Сказал и умолк. Ладонью потер горло, будто прогоняя внезапную судорогу.

- Знаете что… сперва я вам расскажу про своего начальника, это ведь мы его сейчас раненого привезли. Про инженер-капитана Юрия Петровича Гасилова. Он у нас заместитель командира по технической части, короче зампотех.

Несколько дней назад поехали мы с ним за запасными частями на фронтовую базу. Ну, получили там все, что положено, и едем обратно в свой полк. День тогда вообще был хмурый, а тут дело к вечеру, да еще грунтовую дорогу размыло - еле-еле ползет машина. А зампотех наш, он такой, осторожный…

Шофер снова, как от неожиданного удара, прервал рассказ, болезненно поморщился. Я чувствовал, что он не может, не в силах перейти к самому главному, но не торопил его.
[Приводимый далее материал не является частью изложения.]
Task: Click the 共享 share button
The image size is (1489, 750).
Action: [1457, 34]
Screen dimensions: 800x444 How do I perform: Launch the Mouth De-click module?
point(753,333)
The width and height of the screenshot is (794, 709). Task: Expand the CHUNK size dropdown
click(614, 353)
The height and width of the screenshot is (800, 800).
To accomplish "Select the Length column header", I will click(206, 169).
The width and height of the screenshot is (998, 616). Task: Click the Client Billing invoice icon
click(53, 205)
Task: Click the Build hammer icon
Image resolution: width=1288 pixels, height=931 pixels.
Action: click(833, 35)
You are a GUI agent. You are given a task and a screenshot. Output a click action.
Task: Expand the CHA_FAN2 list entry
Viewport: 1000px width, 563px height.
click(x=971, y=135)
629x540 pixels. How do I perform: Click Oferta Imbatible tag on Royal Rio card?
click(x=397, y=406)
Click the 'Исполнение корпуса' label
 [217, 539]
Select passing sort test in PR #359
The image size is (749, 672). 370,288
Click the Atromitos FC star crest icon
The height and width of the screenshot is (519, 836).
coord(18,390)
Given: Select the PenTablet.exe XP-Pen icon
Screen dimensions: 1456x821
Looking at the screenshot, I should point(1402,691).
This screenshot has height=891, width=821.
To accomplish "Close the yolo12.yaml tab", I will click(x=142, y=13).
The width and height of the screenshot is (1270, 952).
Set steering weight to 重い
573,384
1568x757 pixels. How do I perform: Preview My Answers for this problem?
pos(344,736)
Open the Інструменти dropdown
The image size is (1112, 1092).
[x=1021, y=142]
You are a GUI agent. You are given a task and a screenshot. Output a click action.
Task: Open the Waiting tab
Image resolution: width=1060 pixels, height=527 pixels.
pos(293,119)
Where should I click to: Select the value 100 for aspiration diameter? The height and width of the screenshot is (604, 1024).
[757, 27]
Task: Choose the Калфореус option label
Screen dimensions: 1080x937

- Мы как запасные части забрали, он мне сразу: "Теперь домой, Васек!" Всегда полк домом называет. Нам сперва чудно казалось, а потом вроде и сами привыкли. И верно, при солдатской жизни какой же еще дом искать? А он у нас примерно с полгода, наш зампотех.

И шофер стал рассказывать о том, как однажды командиру полка гвардейских минометов полковнику Колчанову доложили, что его спрашивает какой-то штатский. "Что такое? Кто пропустил его в расположение полка?" возмутился Колчанов, однако приказал привести к нему неведомого штатского. В полутемную землянку, освещенную крохотной электрической лампочкой, вошел, согнувшись чуть ли не вдвое, высоченный человек в кепке, теплой куртке, с шеей, обмотанной длинным шерстяным шарфом. "Гасилов! - закричал полковник так, что крик его услышали даже в соседних землянках. - Вы ли это? Какими судьбами вас сюда занесло?"

А Гасилов спокойно размотал шарф, снял кепку. Выпрямившись, он упирался макушкой в потолок землянки. "Узнали, Иван Афанасьевич? - спросил он. - Я к вам не случайно попал, три месяца этого добивался и добился все-таки. Узнал, наконец, где ваше хозяйство находится, вот и назначили меня к вам. В общем, вырвался, доказал, что специальность моя на фронте нужна не меньше, чем в тылу…"

Васьков рассказывал с такими подробностями, будто сам был свидетелем встречи двух друзей. Потом я понял, что, должно быть, зампотех во время какой-нибудь из поездок рассказывал ему об этой встрече.

- Он ведь у нас удивительный, наш зампотех, - продолжал Васьков. Ему двухпудовую гирю поднять, подбросить ничего не стоит. Говорит: "Легкая разминочка". И осторожный он… Да… Значит, едем мы с запасными частями. До Котлубани четыре-пять километров. Едем этой дорогой, а по обочинам разбитые вагоны лежат, с рельсов сброшенные, кругом покореженные. И тут увидели мы из окна кабины такую страшную картину, что я хотел проскочить, не оглядываясь. Но Юрий Петрович велел остановить машину.